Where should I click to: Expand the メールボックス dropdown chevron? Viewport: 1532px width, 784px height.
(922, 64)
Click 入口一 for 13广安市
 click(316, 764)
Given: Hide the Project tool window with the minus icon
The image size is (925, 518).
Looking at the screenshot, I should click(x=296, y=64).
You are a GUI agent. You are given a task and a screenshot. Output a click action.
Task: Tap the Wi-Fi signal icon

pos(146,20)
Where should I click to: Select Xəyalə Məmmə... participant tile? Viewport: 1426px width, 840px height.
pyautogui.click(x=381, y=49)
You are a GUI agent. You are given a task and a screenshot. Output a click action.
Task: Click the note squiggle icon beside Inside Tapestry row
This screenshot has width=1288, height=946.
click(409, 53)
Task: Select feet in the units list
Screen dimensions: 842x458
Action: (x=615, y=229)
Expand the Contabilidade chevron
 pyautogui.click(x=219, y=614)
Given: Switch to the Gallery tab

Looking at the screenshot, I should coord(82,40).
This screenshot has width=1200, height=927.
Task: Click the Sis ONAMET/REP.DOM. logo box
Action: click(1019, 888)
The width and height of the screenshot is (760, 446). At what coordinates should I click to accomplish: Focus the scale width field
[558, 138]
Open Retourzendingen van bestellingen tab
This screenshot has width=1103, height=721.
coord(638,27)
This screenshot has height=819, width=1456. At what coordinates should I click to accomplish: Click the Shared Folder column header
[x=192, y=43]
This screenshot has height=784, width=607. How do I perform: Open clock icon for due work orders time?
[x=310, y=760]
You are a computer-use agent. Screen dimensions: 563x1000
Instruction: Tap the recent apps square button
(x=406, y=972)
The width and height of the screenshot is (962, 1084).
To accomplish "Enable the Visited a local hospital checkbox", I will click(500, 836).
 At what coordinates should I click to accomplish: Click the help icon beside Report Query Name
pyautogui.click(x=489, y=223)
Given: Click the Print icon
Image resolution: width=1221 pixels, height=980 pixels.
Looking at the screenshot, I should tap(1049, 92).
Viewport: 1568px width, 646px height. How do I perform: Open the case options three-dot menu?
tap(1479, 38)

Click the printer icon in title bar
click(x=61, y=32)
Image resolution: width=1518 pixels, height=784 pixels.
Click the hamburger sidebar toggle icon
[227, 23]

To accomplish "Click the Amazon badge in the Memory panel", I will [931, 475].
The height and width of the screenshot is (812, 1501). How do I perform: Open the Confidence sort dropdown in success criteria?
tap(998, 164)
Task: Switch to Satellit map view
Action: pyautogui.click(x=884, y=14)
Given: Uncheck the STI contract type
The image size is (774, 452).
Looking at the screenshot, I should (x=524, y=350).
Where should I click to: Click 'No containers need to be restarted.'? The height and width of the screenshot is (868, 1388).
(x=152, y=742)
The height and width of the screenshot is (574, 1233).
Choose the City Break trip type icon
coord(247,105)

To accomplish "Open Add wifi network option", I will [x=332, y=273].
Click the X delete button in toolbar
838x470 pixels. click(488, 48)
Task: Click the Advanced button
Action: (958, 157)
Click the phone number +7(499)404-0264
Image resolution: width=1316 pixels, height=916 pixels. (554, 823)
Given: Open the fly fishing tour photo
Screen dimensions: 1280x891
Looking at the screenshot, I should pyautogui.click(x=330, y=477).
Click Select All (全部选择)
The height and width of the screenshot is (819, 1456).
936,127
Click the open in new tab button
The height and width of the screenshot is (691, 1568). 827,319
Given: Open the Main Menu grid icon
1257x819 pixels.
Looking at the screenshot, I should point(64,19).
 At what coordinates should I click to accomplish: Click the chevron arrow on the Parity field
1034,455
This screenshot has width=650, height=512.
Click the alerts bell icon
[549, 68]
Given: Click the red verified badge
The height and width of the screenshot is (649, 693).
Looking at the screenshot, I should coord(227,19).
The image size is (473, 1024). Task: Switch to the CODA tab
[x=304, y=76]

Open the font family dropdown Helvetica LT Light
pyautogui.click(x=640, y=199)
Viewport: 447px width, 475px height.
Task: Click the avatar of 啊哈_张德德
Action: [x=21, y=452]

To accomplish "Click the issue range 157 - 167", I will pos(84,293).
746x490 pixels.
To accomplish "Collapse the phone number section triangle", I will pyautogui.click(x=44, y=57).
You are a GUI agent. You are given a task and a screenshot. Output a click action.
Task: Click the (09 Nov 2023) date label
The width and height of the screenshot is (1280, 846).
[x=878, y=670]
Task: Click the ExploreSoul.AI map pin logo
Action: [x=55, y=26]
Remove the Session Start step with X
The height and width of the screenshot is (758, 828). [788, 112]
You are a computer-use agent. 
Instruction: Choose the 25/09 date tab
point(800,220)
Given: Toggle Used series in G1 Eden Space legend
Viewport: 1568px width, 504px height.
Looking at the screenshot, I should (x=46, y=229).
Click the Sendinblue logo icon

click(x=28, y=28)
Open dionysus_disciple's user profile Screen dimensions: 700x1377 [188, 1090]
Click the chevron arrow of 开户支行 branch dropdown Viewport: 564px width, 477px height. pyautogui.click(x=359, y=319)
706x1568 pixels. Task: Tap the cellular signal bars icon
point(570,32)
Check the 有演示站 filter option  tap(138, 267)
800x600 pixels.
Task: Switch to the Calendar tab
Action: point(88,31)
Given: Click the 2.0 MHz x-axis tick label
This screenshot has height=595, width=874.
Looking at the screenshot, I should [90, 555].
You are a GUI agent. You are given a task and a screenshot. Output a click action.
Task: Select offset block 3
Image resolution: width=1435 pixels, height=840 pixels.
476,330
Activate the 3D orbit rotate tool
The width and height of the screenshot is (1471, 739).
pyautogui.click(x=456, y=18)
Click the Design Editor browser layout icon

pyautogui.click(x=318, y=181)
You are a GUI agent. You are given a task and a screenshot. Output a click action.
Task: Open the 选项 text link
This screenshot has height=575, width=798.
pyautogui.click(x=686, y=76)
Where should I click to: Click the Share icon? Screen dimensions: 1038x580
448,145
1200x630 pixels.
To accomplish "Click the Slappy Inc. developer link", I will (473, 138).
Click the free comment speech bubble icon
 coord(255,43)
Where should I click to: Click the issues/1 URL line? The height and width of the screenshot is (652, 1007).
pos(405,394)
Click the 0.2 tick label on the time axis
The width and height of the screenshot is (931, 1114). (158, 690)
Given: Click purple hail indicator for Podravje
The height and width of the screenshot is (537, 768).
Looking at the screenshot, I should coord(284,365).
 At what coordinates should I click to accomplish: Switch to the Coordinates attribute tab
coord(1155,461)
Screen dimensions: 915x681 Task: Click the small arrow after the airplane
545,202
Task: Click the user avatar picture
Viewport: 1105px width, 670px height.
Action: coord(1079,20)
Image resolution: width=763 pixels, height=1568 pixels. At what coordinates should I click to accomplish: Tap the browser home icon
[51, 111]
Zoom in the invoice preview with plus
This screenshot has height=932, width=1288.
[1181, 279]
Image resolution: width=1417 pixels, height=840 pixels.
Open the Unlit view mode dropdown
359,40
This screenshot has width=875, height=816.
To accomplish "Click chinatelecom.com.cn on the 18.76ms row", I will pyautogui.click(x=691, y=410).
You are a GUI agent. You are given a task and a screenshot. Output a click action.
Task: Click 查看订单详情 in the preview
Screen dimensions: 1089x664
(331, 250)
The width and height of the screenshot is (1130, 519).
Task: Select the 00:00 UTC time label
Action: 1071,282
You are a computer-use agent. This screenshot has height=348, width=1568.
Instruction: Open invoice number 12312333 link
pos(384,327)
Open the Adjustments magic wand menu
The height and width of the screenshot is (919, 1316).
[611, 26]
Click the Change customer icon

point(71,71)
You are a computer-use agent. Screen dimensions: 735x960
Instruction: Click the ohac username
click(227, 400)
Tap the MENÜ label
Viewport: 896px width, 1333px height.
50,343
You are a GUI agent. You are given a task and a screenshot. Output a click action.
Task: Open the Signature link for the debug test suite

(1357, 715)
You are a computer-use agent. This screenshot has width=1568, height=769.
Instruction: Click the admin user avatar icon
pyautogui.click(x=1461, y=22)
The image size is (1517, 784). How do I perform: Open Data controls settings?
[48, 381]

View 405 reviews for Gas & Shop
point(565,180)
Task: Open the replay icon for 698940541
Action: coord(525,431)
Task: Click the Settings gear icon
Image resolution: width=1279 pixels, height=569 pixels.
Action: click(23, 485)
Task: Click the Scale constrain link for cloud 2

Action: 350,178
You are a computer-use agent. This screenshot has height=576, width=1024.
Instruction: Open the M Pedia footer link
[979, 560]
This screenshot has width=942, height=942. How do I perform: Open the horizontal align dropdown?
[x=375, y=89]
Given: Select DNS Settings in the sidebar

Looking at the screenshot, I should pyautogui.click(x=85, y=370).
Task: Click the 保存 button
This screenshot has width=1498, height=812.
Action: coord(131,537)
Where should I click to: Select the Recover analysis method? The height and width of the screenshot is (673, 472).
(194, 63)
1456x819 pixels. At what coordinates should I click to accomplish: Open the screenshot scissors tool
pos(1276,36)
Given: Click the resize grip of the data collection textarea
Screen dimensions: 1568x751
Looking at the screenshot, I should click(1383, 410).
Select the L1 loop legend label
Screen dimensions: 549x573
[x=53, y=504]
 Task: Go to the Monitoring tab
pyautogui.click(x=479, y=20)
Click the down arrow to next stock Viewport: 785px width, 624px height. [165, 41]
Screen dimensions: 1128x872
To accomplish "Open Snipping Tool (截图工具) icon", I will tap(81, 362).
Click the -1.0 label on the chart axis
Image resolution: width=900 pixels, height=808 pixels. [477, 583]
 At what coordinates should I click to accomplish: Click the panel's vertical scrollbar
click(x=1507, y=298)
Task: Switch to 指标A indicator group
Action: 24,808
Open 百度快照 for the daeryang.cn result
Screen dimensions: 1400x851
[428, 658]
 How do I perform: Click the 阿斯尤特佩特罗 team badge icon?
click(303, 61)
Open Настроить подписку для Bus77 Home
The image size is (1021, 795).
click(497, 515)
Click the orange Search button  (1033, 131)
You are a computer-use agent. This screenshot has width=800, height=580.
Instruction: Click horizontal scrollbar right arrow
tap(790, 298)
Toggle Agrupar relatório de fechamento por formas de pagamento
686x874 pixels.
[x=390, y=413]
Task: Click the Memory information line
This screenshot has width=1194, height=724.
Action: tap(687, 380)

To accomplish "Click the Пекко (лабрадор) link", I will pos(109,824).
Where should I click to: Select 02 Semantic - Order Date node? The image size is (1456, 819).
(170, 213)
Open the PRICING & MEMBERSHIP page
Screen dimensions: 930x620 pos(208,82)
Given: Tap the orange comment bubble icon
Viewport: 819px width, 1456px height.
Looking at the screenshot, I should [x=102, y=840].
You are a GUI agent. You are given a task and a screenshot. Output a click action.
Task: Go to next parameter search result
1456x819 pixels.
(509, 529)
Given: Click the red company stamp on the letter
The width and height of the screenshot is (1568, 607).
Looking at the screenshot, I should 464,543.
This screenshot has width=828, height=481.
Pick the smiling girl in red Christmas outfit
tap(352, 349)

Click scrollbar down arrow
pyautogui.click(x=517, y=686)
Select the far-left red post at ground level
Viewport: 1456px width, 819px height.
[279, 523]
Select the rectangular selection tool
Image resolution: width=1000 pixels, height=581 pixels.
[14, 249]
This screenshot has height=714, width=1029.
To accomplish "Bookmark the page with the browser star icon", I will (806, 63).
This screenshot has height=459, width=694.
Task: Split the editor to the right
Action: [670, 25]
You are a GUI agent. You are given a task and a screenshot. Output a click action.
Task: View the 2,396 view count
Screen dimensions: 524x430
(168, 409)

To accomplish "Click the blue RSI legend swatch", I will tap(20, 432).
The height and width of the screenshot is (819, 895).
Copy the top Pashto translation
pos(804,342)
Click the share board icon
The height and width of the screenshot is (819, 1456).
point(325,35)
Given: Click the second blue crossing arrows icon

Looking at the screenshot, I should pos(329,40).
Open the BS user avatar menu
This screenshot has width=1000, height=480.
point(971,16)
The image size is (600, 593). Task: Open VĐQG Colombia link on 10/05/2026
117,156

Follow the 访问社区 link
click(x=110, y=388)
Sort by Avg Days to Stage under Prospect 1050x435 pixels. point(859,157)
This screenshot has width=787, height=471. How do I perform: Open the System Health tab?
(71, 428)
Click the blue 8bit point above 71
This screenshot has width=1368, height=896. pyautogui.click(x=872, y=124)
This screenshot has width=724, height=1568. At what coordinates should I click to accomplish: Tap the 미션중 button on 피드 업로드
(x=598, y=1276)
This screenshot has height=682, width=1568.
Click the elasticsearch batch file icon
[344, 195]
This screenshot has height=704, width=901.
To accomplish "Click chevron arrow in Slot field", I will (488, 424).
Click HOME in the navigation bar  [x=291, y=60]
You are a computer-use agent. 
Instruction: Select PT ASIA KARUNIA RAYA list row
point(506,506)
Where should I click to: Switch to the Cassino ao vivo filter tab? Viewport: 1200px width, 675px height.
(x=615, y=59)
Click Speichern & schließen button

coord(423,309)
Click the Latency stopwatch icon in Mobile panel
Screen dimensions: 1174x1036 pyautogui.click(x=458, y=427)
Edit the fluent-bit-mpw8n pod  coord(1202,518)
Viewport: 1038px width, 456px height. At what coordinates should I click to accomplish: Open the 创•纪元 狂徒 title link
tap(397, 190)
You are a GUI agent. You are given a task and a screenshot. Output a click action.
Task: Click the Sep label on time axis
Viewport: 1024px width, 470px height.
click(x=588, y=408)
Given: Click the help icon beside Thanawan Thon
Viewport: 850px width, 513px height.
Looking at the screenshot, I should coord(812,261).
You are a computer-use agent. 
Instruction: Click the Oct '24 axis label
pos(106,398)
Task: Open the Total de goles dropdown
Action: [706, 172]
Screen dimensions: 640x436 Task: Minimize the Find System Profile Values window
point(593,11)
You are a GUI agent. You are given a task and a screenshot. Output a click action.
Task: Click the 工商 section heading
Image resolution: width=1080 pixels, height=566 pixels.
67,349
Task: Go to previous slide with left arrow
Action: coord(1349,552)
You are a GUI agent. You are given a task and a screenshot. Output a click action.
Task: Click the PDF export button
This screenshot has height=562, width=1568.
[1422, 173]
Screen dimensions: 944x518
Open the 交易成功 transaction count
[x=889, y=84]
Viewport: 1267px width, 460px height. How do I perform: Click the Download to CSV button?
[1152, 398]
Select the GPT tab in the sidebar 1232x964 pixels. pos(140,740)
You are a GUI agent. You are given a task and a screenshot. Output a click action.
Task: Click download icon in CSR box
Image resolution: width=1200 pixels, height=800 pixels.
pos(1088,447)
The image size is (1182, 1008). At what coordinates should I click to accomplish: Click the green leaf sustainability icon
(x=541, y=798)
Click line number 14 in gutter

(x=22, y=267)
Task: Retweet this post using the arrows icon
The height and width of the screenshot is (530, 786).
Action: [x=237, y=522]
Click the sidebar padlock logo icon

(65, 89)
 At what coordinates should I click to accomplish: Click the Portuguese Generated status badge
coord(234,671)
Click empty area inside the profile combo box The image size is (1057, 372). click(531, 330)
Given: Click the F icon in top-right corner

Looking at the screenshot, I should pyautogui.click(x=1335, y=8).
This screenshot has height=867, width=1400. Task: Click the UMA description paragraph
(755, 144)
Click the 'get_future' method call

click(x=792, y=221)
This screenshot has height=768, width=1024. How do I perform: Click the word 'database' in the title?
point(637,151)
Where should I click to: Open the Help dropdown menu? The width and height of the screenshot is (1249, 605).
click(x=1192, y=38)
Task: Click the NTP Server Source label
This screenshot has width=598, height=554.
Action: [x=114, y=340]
........
Rewrite everything from the start of the entries down to the line containing "tap(1479, 38)", including that line, swapping "Print" for "Printer" and leaving the rest unchanged.

> Response to this exercise:
Where should I click to: Expand the メールボックス dropdown chevron? Viewport: 1532px width, 784px height.
(922, 64)
Click 入口一 for 13广安市
 click(316, 764)
Given: Hide the Project tool window with the minus icon
The image size is (925, 518).
Looking at the screenshot, I should click(x=296, y=64).
You are a GUI agent. You are given a task and a screenshot. Output a click action.
Task: Tap the Wi-Fi signal icon

pos(146,20)
Where should I click to: Select Xəyalə Məmmə... participant tile? Viewport: 1426px width, 840px height.
pyautogui.click(x=381, y=49)
You are a GUI agent. You are given a task and a screenshot. Output a click action.
Task: Click the note squiggle icon beside Inside Tapestry row
This screenshot has width=1288, height=946.
click(409, 53)
Task: Select feet in the units list
Screen dimensions: 842x458
Action: (x=615, y=229)
Expand the Contabilidade chevron
 pyautogui.click(x=219, y=614)
Given: Switch to the Gallery tab

Looking at the screenshot, I should coord(82,40).
This screenshot has width=1200, height=927.
Task: Click the Sis ONAMET/REP.DOM. logo box
Action: click(1019, 888)
The width and height of the screenshot is (760, 446). At what coordinates should I click to accomplish: Focus the scale width field
[558, 138]
Open Retourzendingen van bestellingen tab
This screenshot has width=1103, height=721.
coord(638,27)
This screenshot has height=819, width=1456. At what coordinates should I click to accomplish: Click the Shared Folder column header
[x=192, y=43]
This screenshot has height=784, width=607. How do I perform: Open clock icon for due work orders time?
[x=310, y=760]
You are a computer-use agent. Screen dimensions: 563x1000
Instruction: Tap the recent apps square button
(x=406, y=972)
The width and height of the screenshot is (962, 1084).
To accomplish "Enable the Visited a local hospital checkbox", I will click(500, 836).
 At what coordinates should I click to accomplish: Click the help icon beside Report Query Name
pyautogui.click(x=489, y=223)
Given: Click the Printer icon
Image resolution: width=1221 pixels, height=980 pixels.
Looking at the screenshot, I should tap(1049, 92).
Viewport: 1568px width, 646px height. How do I perform: Open the case options three-dot menu?
tap(1479, 38)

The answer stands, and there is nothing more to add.